Le premier sacrifice à faire dans cette construction longue et chargée, est celui du caractère lapidaire empreint sur ce premier document élohiste, où le sublime jaillit de ligne en ligne de la brièveté.

Il se trouverait que le premier jet de la plume de ce grand inconnu tant admiré depuis des milliers d’années, serait une façon de période de prose théologique allemande, se dégageant à peine du chaos qu’elle décrit.

Ce n’est pas ainsi que l’a entendu l’auteur du quatrième Evangile, qui, voulant marquer l’antériorité de l’existence du Logos par rapport au premier commencement des choses, a opposé aux premiers mots de la Genèse et de l’Ecriture son : Ἐν ἀρχῆ ἦν ὁ λόγος.

La signification temporelle de bereschit nous paraît fixée dans le document élohiste lui-même par le trait qui le termine : Vaiecoullou haschamaïm (Genèse 2.1). Le terme définitif de l’œuvre créatrice en suppose le terme inchoatif.

Notre interprétation du premier mot de la Genèse nous est également confirmée par tous les textes scripturaires qui mentionnent un commencement temporel du monde, en y opposant tacitement ou expressément la préexistence éternelle de l’Être divin : Psaumes 90.2 ; 102.26 ; Jean 1.1 ; Jean 17.5,24 ; Éphésiens 1.5 ; Colossiens 1.17 ; 1 Pierre 1.20 ; comp. les expressions : ἀπ’ ἀρχῆς κτίσεως (Marc 13.19) ; ἀπὸ κτίσεως κόσμου (Romains 1.20).

Il est même logiquement incorrect d’opposer purement et simplement le commencement du monde à la préexistence éternelle de Dieu, laquelle, comme nous l’avons établi précédemment, ne doit point être conçue comme une durée indéfinie de temps (ἀΐδιος et non pas αἰώνιος).
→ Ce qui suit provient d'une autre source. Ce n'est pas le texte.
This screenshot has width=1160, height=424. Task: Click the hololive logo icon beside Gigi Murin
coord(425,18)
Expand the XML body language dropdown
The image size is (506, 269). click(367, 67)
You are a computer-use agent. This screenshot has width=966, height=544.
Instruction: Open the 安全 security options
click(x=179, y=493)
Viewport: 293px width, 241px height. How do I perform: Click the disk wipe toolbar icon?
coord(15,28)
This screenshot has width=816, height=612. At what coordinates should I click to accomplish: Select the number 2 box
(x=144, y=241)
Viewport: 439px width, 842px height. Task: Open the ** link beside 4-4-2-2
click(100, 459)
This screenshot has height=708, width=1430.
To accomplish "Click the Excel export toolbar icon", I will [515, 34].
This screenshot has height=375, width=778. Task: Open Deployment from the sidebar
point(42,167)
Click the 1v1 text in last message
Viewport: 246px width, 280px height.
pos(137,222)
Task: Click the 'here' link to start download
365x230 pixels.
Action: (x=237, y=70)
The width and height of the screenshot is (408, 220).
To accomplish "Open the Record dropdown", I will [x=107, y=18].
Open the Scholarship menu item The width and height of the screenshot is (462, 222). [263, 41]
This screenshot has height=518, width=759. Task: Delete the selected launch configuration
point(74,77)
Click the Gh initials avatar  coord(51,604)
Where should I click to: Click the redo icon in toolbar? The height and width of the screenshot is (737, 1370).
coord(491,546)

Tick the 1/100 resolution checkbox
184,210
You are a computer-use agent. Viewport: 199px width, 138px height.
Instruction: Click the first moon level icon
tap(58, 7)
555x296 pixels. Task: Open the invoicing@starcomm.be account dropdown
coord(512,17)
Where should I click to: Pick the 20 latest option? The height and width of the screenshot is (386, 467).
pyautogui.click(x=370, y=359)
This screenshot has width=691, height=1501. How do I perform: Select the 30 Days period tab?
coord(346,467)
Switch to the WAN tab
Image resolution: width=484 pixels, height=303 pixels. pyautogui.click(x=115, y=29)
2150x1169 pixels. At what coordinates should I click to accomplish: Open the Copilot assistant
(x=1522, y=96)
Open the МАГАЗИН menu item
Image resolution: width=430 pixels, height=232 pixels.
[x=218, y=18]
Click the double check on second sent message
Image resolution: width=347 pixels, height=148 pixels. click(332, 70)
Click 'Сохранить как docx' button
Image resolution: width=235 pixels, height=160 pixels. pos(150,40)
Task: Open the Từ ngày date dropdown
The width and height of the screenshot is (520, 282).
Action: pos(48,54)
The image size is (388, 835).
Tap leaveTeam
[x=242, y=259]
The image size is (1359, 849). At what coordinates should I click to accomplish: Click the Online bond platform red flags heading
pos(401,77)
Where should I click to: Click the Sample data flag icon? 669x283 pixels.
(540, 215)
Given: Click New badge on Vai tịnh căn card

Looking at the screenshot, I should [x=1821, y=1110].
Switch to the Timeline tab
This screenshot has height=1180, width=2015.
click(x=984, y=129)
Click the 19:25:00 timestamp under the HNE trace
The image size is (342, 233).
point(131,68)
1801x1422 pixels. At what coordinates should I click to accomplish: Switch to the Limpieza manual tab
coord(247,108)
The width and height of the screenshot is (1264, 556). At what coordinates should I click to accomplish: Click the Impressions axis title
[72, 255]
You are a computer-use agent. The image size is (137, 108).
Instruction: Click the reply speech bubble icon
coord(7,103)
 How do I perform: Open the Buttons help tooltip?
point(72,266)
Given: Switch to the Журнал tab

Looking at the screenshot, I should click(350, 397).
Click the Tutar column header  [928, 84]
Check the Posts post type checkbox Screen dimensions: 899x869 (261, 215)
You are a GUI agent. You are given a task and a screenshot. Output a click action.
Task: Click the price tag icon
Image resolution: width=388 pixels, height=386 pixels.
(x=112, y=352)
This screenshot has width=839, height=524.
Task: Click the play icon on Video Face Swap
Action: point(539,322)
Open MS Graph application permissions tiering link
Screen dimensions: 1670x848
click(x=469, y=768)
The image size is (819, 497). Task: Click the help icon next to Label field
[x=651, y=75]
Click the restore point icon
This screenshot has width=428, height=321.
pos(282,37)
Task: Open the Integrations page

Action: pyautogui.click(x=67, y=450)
C’est Dieu qui a créé le temps en créant le monde : δι’ οὗ καὶ τοὺς αἰῶνας ἐποίησεν (Hébreux 1.2). — κατηρτίσθαι τοὺς αἰῶνας ῥήματι θεοῦ (Hébreux 11.3) — non est mundus factus in tempore sed cum tempore (Aug.) L’existence du monde fût-elle même supposée sans commencement, comme elle sera sans fin, ne serait donc encore concevable que comme temporelle, c’est-à-dire comme illimitée dans les deux dimensions du temps ; et l’éternité dans le sens du mode d’existence transcendante au temps, reste en tout état de cause l’attribut propre de Dieu.

L’importance de la notion biblique de la création se mesure surtout aux altérations que la méconnaissance ou la négation de cette doctrine apporte dans le système du salut. Faites du monde le rival de Dieu ou une partie de Dieu, Dieu n’est plus le Dieu saint et bon ; le péché n’est plus que la limite du fini et de l’infini, et la rédemption, la suppression de cette limite.